От размышлений о современном орочьем искусстве Властелина весьма своевременно отвлекли неотложные дела, а именно — приезд в Мордор посольства из Эребора.
Когда Финроду сообщили, что его хочет видеть Двалин, сын Фундина, он даже не стал скрывать удивления. Конечно, в планах нолдор на будущее значилось возобновление былой дружбы с гномами, но никто из эльдар не ожидал, что подгорный король сделает первый шаг. Соглашаясь на роль Темного Властелина, Финрод дисциплинированно прочитал все письменные источники, повествующие о том, что он пропустил за последние тысячелетия, поговорил с приехавшими из Средиземья хоббитами и очень тщательно изучил гобелены вайре. Поэтому он знал, что Двалин был потомком Дурина, почти равным по знатности ныне покойному Торину Дубощиту. И то, что король Эребора, Торин Каменный Шлем, направил в Мордор не кого-нибудь, а столь именитого родича, было большой честью.
«Но что же им нужно от Темного Властелина?»

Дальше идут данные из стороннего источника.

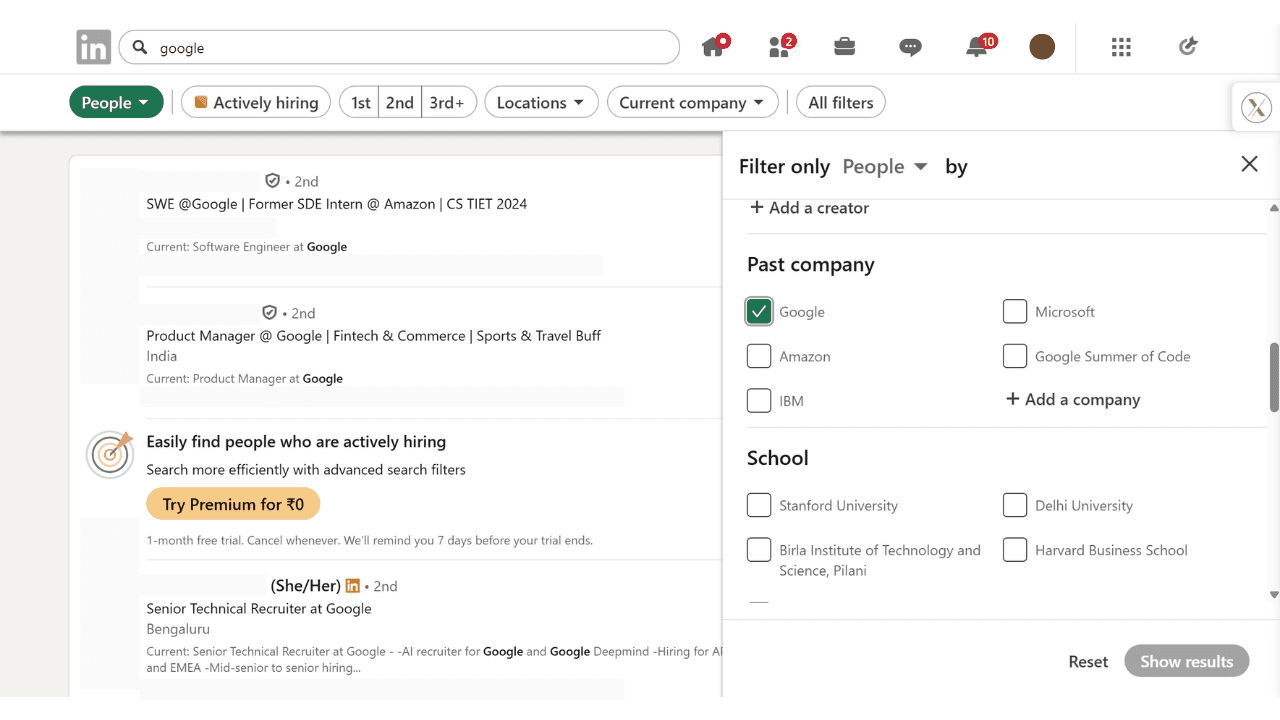Open the Messaging chat icon
This screenshot has width=1280, height=720.
910,47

К сожалению, сам Финрод больше водил дружбу с аданами, а не с гномами, а потому знал о подгорном народе немногим больше обычного эльфа. Небольшого роста, но очень сильные, вспыльчивые, при этом отнюдь не злопамятные, отличные мастера и друзья, знаменитые верностью слову. Чуть ли не единственный в истории Средиземья пример гномьего вероломства касался Элу Тингола и истории с Сильмариллом. При этих событиях Финрод уже не присутствовал, но подозревал, что там, где появляется Сильмарилл, дело не может обойтись без осложнений. И это вплотную подводило его к дилемме, которую предстояло решить.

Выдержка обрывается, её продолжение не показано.